_PROMPT_
Please report every line in the entries that contains the string "page".

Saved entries
━━━━━━━━

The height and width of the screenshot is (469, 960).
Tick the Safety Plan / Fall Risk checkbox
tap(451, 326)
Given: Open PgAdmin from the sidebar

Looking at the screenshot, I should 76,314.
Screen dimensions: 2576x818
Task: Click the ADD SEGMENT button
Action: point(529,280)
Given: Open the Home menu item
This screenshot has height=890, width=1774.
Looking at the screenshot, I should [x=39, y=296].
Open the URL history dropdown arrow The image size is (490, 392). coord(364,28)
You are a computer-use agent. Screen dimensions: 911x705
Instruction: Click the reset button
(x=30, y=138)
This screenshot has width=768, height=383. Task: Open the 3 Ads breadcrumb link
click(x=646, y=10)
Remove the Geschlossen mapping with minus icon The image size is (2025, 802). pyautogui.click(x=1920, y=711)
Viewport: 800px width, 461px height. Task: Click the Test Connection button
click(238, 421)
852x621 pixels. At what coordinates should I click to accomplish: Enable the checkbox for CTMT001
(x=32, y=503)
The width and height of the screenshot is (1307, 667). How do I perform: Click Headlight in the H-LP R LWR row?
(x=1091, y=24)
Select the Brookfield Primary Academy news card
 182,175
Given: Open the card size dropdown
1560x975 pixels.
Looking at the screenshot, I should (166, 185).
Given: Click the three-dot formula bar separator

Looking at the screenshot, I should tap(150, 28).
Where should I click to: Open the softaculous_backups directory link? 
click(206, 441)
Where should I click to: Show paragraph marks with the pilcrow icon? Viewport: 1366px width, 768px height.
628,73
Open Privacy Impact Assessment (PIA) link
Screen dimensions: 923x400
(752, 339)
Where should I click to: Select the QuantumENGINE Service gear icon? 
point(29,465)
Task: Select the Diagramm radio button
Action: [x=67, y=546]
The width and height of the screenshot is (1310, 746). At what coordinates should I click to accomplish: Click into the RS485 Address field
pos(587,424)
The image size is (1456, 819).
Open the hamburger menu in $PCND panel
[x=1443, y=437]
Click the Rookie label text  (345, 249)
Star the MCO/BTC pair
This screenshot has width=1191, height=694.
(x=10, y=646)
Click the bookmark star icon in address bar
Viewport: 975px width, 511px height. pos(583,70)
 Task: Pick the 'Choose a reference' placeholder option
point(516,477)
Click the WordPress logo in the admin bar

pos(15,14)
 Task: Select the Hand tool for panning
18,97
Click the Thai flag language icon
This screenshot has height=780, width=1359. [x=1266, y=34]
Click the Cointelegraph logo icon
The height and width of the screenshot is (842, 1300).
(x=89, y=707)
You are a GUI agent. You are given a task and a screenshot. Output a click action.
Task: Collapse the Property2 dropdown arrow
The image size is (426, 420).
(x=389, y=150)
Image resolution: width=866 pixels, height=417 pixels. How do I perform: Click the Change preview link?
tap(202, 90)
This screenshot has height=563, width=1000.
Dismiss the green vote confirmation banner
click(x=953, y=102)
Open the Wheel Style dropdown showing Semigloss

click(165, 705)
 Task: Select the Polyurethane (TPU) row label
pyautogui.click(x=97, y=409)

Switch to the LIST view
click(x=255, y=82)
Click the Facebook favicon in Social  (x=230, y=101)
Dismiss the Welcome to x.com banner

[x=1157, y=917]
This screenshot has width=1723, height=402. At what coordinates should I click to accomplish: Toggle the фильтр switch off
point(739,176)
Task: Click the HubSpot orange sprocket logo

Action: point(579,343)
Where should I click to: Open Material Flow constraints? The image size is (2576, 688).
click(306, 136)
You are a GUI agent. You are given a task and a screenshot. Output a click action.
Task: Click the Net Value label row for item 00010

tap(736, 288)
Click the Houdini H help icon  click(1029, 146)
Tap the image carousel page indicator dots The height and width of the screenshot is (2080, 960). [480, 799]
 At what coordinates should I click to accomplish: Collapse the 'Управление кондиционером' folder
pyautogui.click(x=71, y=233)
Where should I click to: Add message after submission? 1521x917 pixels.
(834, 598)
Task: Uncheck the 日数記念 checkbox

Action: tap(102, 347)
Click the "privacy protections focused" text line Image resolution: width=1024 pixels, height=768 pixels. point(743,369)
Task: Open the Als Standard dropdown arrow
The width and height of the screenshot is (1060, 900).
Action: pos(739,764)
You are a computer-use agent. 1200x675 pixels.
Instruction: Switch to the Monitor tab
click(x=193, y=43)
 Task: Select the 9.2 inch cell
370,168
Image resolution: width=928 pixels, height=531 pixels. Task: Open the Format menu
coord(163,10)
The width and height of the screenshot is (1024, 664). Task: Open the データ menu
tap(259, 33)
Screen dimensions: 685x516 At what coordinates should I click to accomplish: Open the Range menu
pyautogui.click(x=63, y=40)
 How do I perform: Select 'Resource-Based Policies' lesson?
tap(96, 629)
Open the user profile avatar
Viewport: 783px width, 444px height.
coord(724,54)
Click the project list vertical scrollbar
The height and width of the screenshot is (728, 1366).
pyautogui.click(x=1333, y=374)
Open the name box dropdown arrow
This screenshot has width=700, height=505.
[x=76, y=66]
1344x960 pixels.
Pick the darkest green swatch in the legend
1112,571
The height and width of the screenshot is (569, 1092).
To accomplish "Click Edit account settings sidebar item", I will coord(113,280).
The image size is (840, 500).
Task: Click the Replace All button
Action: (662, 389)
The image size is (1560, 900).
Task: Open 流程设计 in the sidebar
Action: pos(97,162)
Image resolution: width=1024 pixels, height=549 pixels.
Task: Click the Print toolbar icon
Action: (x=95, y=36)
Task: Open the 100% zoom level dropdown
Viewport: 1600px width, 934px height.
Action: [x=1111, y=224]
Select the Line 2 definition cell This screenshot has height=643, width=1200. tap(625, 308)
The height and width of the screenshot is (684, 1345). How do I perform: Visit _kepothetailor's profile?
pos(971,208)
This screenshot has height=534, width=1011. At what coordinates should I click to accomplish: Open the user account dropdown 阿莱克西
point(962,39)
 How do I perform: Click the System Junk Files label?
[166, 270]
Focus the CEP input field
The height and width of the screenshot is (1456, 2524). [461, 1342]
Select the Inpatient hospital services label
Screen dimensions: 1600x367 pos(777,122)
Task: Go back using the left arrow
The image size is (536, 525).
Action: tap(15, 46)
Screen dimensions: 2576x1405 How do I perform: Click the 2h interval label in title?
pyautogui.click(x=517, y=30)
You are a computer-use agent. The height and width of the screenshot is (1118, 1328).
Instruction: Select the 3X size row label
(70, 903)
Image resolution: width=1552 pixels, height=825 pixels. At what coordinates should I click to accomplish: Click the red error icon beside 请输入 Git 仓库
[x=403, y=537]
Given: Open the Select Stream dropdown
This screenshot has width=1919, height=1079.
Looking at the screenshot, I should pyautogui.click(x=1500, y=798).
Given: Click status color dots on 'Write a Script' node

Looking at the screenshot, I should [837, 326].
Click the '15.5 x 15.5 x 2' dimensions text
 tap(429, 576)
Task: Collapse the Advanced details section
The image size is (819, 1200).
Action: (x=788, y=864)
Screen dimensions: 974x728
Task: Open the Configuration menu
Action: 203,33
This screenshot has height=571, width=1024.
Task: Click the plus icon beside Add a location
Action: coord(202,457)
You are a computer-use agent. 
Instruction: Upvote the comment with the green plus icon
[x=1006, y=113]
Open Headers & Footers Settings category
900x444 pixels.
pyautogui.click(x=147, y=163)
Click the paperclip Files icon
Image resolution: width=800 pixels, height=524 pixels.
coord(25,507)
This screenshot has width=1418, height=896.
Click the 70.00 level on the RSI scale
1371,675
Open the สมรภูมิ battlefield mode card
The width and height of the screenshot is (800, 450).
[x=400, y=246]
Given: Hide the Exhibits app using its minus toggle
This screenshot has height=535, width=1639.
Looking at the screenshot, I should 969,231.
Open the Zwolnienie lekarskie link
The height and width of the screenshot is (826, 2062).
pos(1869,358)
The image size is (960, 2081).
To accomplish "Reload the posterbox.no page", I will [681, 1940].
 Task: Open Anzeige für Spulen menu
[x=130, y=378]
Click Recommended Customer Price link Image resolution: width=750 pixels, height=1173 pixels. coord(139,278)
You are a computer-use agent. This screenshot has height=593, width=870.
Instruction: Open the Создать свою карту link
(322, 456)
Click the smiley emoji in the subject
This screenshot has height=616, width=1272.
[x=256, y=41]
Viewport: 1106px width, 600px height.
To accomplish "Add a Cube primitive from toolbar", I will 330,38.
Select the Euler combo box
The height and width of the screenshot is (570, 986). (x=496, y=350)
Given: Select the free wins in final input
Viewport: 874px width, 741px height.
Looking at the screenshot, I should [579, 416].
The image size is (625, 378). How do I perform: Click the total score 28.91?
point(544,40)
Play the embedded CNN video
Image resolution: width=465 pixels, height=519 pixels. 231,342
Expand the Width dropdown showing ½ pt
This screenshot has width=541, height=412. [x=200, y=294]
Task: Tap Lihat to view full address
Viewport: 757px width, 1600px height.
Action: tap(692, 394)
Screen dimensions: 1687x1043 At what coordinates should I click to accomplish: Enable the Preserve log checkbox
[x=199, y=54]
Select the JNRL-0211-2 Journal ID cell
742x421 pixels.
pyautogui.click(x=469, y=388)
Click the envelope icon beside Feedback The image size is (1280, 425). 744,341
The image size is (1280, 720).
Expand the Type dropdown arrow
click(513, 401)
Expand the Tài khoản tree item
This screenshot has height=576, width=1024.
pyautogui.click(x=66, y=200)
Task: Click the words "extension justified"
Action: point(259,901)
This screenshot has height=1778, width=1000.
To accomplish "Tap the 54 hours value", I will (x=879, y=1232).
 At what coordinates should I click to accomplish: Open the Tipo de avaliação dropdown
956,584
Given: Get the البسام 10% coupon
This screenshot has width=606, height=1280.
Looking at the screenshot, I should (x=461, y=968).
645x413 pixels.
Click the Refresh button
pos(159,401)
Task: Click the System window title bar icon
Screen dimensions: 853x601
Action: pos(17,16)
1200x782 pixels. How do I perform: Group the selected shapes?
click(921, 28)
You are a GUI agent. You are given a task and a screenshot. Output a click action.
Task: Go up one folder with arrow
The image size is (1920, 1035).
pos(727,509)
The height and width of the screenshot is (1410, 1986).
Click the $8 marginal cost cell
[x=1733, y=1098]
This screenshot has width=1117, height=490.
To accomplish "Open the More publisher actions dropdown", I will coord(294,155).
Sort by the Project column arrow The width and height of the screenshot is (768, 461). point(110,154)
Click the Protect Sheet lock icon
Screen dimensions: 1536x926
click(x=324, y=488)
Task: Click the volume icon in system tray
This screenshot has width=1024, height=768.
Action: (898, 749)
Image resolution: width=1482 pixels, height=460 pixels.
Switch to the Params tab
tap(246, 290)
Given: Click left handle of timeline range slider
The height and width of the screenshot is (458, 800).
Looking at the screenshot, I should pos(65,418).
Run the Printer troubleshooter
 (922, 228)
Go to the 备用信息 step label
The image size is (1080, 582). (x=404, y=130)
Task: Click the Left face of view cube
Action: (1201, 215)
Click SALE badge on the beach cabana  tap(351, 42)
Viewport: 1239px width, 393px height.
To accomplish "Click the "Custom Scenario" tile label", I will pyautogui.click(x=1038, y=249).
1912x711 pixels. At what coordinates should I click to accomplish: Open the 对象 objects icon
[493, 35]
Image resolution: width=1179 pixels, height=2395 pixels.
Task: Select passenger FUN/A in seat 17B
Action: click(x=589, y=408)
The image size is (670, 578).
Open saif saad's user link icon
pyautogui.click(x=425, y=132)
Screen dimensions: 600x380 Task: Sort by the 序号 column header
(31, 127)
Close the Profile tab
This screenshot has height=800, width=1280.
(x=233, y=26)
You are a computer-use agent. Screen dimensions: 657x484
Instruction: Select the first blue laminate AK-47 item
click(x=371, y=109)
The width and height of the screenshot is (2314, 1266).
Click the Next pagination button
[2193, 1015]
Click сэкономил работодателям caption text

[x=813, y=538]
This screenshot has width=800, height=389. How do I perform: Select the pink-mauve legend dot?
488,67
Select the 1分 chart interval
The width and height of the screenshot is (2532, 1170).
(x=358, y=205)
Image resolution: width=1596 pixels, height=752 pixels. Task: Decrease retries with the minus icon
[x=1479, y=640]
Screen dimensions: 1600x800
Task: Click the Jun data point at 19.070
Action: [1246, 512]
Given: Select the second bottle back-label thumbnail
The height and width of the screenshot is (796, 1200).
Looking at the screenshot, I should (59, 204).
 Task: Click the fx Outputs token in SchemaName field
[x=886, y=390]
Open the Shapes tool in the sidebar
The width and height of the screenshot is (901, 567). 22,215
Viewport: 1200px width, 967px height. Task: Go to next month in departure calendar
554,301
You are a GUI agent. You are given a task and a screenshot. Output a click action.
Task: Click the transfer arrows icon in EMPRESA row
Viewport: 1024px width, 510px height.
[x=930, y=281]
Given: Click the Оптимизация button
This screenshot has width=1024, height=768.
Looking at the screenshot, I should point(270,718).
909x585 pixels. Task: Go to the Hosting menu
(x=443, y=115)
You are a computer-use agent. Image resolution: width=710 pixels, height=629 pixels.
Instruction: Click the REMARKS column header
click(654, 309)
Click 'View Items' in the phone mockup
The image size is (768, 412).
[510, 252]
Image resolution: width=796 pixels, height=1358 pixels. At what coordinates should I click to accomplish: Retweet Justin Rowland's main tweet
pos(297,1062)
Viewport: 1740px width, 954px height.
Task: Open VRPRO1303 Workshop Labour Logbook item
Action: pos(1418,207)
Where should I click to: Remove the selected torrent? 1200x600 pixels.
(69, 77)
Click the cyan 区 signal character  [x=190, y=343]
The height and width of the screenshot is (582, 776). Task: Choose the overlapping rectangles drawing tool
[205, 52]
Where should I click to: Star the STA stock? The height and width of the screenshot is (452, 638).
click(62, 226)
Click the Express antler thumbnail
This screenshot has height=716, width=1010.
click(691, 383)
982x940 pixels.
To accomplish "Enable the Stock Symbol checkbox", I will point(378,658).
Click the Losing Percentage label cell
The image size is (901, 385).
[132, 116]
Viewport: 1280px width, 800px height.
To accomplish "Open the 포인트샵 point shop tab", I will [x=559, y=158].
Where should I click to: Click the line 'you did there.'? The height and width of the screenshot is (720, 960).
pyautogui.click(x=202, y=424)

━━━━━━━━

_RESPONSE AREA_
Tap the image carousel page indicator dots The height and width of the screenshot is (2080, 960). [480, 799]
To accomplish "Reload the posterbox.no page", I will [681, 1940].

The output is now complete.